-- Excerpt provided --
[BEGIN]

National Court of Appeal

A public interest litigation demanding the establishment of National Court of Appeal (NCA) was filed in the Supreme Court. The Supreme Court has referred it to constitution bench of five judges as the issue relates to access to justice, which is at the core of our constitutional values. Although there is little scope for the creation of NCA under our constitutional structure, the idea has once again sparked a nationwide debate on the need for NCA.

What is a National Court of Appeal?

The Supreme Court acts as a final court in dealing with criminal and civil appeal to constitutional questions of law. To overcome the inefficiencies faced by the Supreme Court, an often repeated suggestion is the establishment of a NCA which would act as intermediate forum between the Supreme Court and the high courts’ of the country. The suggestion is that if NCA with regional benches in Chennai, Mumbai and Kolkata could deal with appeals in civil, criminal, labour and revenue matters arising from the decisions of the High Courts and tribunals, then the much relieved Supreme Court could hear only matters of constitutional law and public law.

Why there is a need for NCA?

[END]

-- Dataset entries --
[BEGIN]

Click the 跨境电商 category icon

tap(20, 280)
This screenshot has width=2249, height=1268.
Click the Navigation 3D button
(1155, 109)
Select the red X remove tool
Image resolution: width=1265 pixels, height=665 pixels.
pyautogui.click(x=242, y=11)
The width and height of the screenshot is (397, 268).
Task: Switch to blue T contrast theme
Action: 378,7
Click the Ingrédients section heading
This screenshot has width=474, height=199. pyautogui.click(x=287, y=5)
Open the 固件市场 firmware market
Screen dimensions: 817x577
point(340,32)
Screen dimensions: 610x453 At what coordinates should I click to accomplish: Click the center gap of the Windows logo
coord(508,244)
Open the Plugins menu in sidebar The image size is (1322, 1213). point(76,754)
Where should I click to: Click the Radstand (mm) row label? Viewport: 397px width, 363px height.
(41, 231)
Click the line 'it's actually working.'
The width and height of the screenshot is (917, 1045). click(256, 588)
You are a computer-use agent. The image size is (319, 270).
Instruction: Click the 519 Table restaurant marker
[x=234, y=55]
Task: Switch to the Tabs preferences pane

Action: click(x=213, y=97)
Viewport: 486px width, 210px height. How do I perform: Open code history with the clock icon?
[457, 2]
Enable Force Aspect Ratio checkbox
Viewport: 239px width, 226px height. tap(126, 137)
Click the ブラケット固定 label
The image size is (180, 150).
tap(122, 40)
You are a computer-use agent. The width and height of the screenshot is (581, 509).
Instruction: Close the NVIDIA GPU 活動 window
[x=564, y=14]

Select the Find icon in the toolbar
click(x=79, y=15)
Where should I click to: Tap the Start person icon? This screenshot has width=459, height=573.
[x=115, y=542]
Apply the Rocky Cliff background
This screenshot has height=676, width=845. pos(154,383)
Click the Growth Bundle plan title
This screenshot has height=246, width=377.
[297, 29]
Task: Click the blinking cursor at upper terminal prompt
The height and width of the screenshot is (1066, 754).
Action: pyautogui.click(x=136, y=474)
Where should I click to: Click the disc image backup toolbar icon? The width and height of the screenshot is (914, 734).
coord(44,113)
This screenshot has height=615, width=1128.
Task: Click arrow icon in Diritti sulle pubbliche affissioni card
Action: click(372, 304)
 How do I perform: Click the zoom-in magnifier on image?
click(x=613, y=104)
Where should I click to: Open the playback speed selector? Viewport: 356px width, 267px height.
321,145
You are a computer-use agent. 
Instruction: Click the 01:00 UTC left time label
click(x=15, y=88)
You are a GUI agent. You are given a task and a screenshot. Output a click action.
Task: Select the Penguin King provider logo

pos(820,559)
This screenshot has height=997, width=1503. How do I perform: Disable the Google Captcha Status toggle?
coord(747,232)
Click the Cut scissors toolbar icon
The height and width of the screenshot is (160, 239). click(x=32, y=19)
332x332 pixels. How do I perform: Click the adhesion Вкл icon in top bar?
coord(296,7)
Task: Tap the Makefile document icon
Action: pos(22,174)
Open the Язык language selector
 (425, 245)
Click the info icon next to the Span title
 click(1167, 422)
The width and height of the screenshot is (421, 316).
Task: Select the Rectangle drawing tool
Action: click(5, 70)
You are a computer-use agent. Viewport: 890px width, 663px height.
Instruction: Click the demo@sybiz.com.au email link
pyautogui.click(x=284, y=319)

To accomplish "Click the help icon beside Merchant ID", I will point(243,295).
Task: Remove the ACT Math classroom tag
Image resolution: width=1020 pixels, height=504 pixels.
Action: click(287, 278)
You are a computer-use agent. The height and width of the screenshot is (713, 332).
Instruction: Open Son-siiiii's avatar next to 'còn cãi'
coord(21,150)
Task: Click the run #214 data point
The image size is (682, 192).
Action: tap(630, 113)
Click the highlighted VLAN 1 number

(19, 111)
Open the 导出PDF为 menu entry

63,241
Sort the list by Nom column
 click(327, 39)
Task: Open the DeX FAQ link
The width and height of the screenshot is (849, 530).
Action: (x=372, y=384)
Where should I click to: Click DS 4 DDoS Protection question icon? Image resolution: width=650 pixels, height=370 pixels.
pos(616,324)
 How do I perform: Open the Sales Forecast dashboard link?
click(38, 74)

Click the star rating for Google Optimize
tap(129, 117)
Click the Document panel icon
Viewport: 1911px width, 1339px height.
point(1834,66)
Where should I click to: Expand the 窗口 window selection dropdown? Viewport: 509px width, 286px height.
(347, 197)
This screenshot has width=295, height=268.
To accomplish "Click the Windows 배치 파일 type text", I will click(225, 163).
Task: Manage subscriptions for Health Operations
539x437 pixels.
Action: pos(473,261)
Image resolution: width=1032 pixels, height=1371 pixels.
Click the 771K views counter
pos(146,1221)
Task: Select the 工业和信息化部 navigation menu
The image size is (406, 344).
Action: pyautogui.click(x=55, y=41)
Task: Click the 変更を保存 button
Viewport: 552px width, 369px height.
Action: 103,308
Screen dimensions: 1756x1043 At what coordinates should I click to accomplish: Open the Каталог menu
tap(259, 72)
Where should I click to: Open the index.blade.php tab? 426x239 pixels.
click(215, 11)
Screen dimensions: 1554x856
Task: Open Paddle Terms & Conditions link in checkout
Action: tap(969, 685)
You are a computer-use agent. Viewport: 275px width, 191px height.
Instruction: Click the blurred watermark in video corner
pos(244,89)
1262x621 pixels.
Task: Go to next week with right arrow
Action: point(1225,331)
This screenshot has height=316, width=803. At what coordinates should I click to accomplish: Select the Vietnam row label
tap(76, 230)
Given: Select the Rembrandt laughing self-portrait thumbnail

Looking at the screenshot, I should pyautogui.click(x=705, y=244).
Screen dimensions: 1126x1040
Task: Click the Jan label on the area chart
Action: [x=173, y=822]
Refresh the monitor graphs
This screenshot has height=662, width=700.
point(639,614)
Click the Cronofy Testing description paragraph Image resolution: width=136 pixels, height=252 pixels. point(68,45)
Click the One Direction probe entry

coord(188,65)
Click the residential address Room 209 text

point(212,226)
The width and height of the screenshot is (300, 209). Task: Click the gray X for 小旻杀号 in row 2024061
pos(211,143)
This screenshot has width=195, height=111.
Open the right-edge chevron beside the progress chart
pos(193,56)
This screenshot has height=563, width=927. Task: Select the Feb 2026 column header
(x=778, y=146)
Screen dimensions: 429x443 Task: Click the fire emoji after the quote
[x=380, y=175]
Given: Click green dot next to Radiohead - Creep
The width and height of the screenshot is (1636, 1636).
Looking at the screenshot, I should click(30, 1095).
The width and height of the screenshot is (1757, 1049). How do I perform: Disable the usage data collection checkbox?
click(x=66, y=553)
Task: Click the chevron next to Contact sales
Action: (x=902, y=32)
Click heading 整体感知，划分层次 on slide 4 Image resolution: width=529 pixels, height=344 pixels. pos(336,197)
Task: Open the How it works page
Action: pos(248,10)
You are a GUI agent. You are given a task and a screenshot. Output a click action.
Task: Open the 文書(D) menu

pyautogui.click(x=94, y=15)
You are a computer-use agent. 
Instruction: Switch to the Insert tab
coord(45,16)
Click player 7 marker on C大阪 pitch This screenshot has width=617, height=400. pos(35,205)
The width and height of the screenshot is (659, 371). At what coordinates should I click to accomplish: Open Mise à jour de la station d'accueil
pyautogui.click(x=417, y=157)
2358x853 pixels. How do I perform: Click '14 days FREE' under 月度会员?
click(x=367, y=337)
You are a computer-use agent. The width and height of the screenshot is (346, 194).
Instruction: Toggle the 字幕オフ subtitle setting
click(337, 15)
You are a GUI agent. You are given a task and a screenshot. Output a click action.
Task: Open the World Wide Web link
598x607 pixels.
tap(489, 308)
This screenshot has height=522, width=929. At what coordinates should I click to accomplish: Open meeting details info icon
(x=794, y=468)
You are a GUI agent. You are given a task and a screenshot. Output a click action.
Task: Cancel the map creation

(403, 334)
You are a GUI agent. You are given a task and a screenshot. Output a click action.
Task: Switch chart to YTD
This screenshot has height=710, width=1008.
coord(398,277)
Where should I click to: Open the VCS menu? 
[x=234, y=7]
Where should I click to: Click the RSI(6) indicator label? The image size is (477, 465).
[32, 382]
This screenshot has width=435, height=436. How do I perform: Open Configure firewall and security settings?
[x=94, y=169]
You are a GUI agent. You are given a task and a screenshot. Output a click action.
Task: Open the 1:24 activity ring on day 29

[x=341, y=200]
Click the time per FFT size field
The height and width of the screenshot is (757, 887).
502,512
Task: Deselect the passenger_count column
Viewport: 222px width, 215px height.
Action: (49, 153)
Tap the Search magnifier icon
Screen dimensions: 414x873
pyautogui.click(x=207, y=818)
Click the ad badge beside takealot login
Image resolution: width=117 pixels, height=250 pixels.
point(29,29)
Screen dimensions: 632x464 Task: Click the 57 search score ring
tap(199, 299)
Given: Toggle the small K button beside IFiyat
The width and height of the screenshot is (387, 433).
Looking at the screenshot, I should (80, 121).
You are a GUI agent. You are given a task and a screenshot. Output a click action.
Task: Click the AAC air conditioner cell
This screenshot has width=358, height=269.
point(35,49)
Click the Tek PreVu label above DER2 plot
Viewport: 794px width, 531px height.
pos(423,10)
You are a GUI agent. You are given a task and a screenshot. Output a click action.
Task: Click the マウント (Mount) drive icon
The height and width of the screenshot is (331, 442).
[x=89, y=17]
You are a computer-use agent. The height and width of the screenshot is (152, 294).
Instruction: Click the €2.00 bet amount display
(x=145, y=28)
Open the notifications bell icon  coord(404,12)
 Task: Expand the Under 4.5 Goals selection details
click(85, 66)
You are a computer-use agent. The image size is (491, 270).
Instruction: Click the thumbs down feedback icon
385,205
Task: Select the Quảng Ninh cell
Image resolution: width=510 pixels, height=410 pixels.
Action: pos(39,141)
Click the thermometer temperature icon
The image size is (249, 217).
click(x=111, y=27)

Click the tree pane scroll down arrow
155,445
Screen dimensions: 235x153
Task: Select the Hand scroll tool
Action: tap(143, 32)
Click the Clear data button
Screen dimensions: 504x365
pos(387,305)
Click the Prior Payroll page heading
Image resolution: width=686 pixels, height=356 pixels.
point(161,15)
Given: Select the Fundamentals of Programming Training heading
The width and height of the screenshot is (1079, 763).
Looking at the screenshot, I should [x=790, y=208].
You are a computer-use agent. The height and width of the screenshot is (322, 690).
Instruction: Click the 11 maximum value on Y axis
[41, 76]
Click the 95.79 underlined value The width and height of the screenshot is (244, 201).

[END]

-- Given request --
Please give the National Court of Appeal text again between "What is a National" and "and public law.", inclusive, swapping "intermediate forum" for "intermediate tier". The lines have no connection to the text on the National Court of Appeal.

-- Result below --
What is a National Court of Appeal?

The Supreme Court acts as a final court in dealing with criminal and civil appeal to constitutional questions of law. To overcome the inefficiencies faced by the Supreme Court, an often repeated suggestion is the establishment of a NCA which would act as intermediate tier between the Supreme Court and the high courts’ of the country. The suggestion is that if NCA with regional benches in Chennai, Mumbai and Kolkata could deal with appeals in civil, criminal, labour and revenue matters arising from the decisions of the High Courts and tribunals, then the much relieved Supreme Court could hear only matters of constitutional law and public law.